Halley Station is located on the Brunt Ice Shelf at 75°35'S, 26°34'W.
Elevation 30meters, (98 feet)
Halley I, II, III and IV
Base design - huts on snow surface, became buried over time due to snow build up
This accumulation of snow was anticipated when such bases were built, and in the case of the UK base at Halley Bay first built in 1956, the construction was particularly strong to take the weight of the accumulating snow and ice which had almost completely covered the original (conventional style) buildings at the end of the first year. The snowfall at Halley accumulates at the rate of around 1.5m (5ft) per year.
Life below "ground"
Access was by a regularly dug-out slope down to the doors until it became impossible to keep these clear. At this point access became via a hatch in the roof. As snow and ice build up continued, so the height of the access hatch increased to reach the surface.
Eventually in 1967 after 11 years this first base was abandoned due to a difficulty of access but more importantly as the buildings were being crushed. Parts of the base were 30-40 feet under the surface level at this time.
A second base was built nearby this time with a strong steel frame to take the weight. Again it was slowly buried and six years later this time had to be replaced again.
This time for Halley III strong corrugated steel tubing (Armco) was built as a protector for the wooden base buildings that went inside them, but once again by the time it had been buried 40 feet it was time to rebuild.
Try try again
A similar design was chosen for Halley IV, though this time of insulated plywood panels time making two large tubes interconnected in a H-shape that would insulate the huts they contained better than the metal had done which gave problems of its own when snow and ice touching the tube in the warmer parts of the base caused melting. This lasted four years and then in 1989 a different approach was attempted.
And with a single bound, it was free! - Halley V
Base design - supported on jackable legs above the snow surface
Rather than a base that would be buried and inevitably lead to its destruction and waste, a base was planned that would be on the surface and stay on the surface. It would be held off the ice surface by legs which would be "jackable" that is they could be jacked up slowly by operating a mechanism similar to a car jack.
In this way the base could be kept above the snow as the level grew higher beneath it, all that would be lost would be the metal legs left behind in the ice. Similar solutions had been used successfully on a smaller scale before with cabooses (essentially kitted out shipping containers) being treated this way at Halley.
This base, the 5th one at Halley Bay so named "Halley V" was built in 1989. It was the most successful base in that it lasted 20 years and led to less frequent disruption from re-builds.
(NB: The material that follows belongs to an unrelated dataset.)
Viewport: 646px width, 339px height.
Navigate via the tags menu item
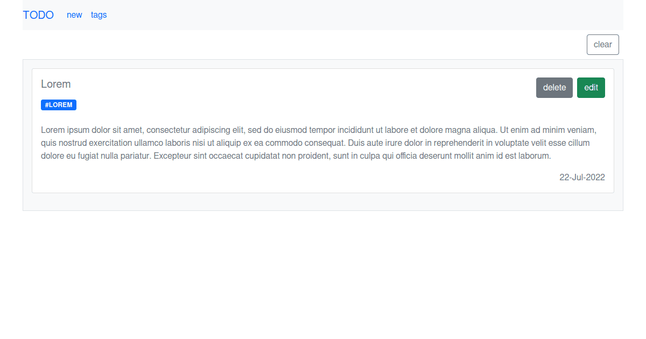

In fact it could have had a lifespan longer than this. The reason it was replaced was that as it was situated on a moving ice-shelf, it slowly moved closer to the sea and there was a danger that a large ice break-out could have left it and it's base compliment of scientists and support staff floating on an ice berg. Worse still the station could be situated on a future break-up zone itself and suffer a disastrous loss of the base and possibly of life.
The next generation - Halley VI
Base design - supported on jackable legs above the snow surface, legs placed on skis so that the base can be moved
Work on Halley VI was started in the Austral summer of 2007-2008 with an award winning new design that has the jackable legs of Halley V with the added flexibility of each leg being on a ski. In this case, when the base moves too close to the sea with the drifting ice-shelf, the modules can be towed further inland by tractors. In addition to this, the "pods" are more flexible in function than previous bases being able to be converted to sleeping accommodation or scientific labs as required. It has been in full use since 2012. It has an anticipated life span of 30-40 years.
A further advantage of the old base (Halley V) becomes evident at this point. Previous bases were buried in the ice and flowed with the ice shelf to the coast where they would eventually fall off the end into the sea. Halley V was broken down and removed from Antarctica leaving hardly any trace of it's presence.